EU and European Free Trade Association customers can now withdraw to their PayPal accounts

Quote
Last year we announced support for PayPal in the U.S., and today we’re expanding that support for PayPal withdrawals to all E.U. customers and customers in European Free Trade Association countries (Iceland, Liechtenstein, Norway, and Switzerland)...

...As one of the world’s easiest and most widely-used payment platforms, adding PayPal as a withdrawal option for European customers offers another great option for withdrawing their funds.

To get started, sign in to Coinbase and link your PayPal account to your Coinbase account. Select your PayPal account as a payment option when withdrawing your cash balance to easily move your funds
https://blog.coinbase.com/eu-and-european-free-trade-association-customers-can-now-withdraw-to-their-paypal-accounts-d80767e13977

Few questions in my mind. (regarding regulations)
Paypal doesn't support cryptocurrencies basically, is it a sign Paypal is currently re-thinking about it?
Paypal isn't considered as a bank account in most countries worldwide.

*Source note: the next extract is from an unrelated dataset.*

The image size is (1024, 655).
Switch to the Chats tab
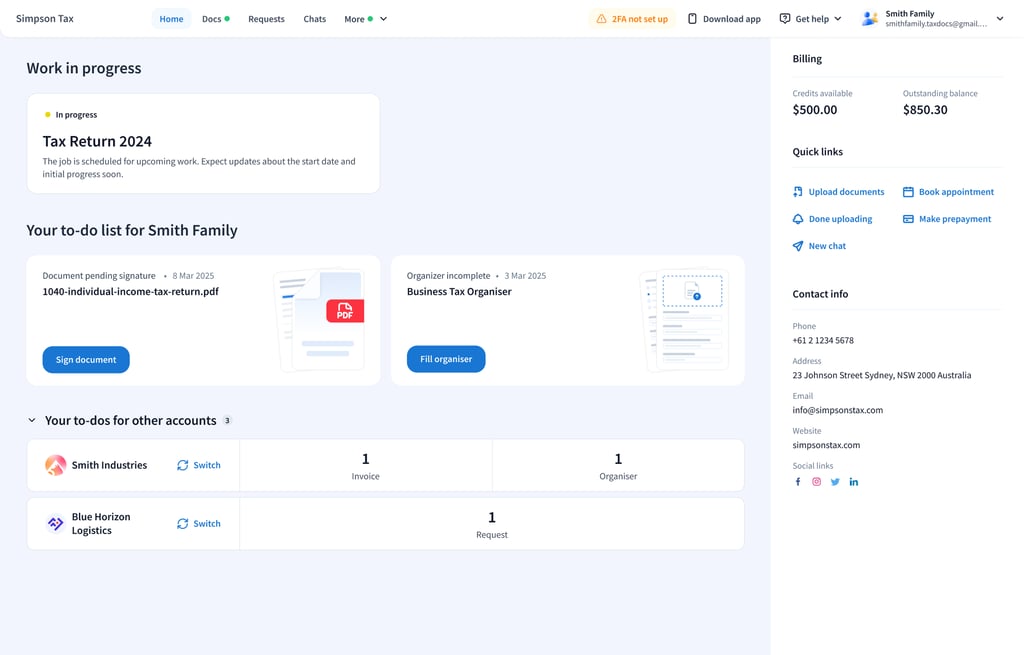[x=314, y=19]
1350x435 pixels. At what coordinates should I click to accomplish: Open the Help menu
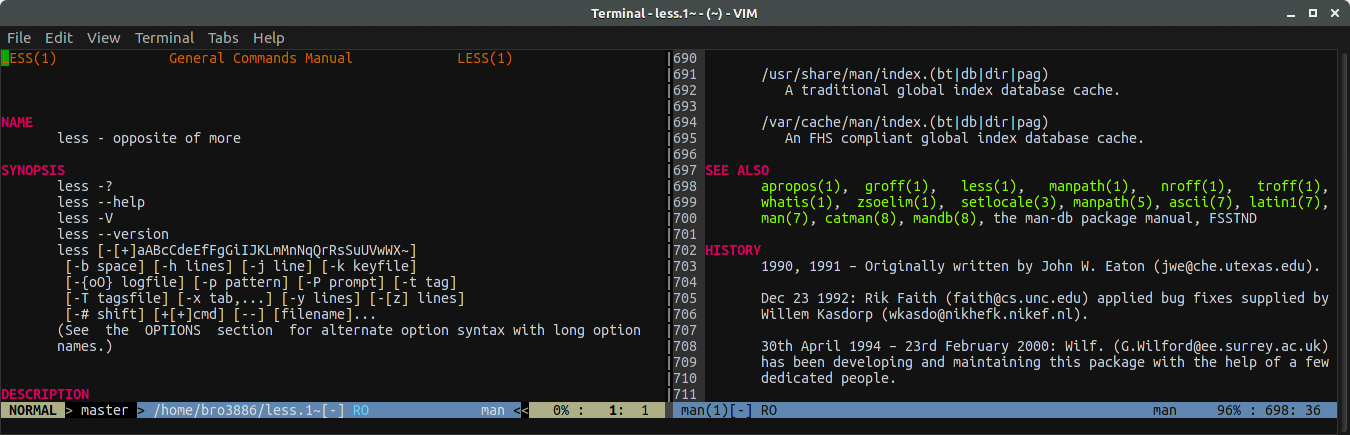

So no need to report it as a foreign account
So, if no report people can freely use Paypal to avoid 1) to report income related to crypto and so 2) paying the taxes.

Unless I missed something it seems to good to be true and a huge amount of people will simply use Paypal for 1) and 2)
Or Paypal is confident enough that Coinbase will give to any country requesting it, all information about their citizens (like The US asked once)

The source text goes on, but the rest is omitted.